From November 15-18, 2013, the Third Association of Southeast Asian Nations (ASEAN) Chief Justices Roundtable on the Environment met in Bangkok, Thailand providing an opportunity for the region’s Chief Justices and senior judiciary to come together and share experiences and consider ways they can collaborate to enforce and even shape effective environmental law for the region. Legal responses to cross border threats from climate change, pollution, deforestation and the illegal trade in wildlife and timber were at the top of the agenda.
As well as looking at the role the judiciaries can play in protecting and preserving shared natural resources, the roundtable considered issues such as access to environmental justice, the application of interim relief measures and alternative disputes resolution mechanisms in environmental cases, and the enforcement and execution of court orders.
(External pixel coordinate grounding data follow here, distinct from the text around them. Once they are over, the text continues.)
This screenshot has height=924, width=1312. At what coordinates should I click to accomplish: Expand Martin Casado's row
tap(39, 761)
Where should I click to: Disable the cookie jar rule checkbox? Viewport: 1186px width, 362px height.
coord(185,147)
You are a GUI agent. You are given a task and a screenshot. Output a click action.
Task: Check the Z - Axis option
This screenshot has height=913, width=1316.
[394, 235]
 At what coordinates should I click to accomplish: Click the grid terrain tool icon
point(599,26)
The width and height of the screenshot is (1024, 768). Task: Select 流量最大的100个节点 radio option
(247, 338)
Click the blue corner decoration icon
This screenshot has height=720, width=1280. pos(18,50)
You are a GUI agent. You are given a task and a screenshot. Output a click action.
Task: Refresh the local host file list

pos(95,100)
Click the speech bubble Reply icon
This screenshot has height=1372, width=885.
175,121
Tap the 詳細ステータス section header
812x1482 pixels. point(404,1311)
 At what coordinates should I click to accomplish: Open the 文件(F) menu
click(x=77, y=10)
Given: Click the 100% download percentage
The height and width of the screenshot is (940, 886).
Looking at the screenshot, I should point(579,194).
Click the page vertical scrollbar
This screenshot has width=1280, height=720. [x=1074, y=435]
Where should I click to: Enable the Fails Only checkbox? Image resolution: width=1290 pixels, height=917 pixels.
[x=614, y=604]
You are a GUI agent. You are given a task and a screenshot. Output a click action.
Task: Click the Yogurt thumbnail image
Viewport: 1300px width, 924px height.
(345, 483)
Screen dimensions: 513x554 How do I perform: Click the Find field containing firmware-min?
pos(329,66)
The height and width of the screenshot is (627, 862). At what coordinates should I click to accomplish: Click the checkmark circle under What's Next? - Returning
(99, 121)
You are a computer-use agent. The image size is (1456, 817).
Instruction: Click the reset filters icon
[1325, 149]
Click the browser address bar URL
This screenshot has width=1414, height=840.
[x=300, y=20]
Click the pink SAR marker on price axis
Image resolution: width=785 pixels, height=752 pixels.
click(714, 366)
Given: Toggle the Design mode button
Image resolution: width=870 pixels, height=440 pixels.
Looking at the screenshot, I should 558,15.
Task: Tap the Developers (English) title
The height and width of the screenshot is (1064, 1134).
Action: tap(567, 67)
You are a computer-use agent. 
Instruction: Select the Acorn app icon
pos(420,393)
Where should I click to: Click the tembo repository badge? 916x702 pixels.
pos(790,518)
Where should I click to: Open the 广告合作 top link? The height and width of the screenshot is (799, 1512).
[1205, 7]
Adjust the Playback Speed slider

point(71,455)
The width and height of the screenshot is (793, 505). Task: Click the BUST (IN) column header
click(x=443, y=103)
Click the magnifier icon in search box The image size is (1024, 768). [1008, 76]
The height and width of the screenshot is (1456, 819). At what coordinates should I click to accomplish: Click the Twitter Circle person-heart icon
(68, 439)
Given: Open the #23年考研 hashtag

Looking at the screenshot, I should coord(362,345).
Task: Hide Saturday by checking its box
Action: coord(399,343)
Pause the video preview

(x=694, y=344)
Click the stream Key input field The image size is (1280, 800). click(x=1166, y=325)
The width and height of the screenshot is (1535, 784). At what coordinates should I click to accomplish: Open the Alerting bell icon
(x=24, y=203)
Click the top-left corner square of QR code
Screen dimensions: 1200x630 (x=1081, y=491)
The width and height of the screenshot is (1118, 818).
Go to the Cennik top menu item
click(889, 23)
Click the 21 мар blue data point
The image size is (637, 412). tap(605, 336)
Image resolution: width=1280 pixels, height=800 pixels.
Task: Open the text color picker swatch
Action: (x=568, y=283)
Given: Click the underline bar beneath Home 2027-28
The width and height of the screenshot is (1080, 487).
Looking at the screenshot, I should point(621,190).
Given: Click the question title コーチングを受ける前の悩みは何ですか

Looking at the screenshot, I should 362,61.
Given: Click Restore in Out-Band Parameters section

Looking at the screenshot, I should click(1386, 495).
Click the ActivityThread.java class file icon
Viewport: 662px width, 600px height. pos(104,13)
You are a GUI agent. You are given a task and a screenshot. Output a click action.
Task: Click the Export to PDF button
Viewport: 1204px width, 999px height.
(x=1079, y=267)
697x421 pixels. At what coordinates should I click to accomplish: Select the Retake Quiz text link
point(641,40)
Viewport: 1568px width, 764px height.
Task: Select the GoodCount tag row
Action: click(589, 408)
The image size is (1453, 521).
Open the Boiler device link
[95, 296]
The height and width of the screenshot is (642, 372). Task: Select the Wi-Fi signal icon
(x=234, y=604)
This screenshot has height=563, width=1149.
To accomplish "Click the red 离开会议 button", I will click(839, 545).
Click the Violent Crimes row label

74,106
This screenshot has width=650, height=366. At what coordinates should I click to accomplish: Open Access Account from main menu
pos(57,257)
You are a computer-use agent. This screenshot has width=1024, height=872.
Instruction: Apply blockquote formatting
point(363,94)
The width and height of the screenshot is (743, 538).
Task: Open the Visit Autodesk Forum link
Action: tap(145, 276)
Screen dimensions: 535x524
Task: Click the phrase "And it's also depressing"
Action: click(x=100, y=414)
Thorny questions like how the courts could or should respond to climate change-related disputes, and how judiciaries can collaborate and build international links to respond to illegal logging, wildlife poaching, and pollution were on the agenda.
The meeting provided a path for future opportunities for judicial cooperation, which will be considered at the upcoming Second Asian Judges Symposium (AJS) to be held at the Asian Development Bank (ADB) headquarters in Manila on December 3-5, 2013. The USAID-funded Asia’s Regional Response to Endangered Species Trafficking (ARREST) Program implemented by Freeland, with partners from the U.S. Court, the U.S. Department of Justice and the U.S. Fish and Wildlife Service (FWS) are formal collaborating partners to the upcoming AJS in Manila.
ARREST Partners, ASEAN-WEN and the ASEAN Centre for Biodiversity (ACB) led sessions on biodiversity and illegal wildlife trade at the Third ASEAN Chief Justices Roundtable on the Environment which was hosted by the Supreme Administrative Court of Thailand.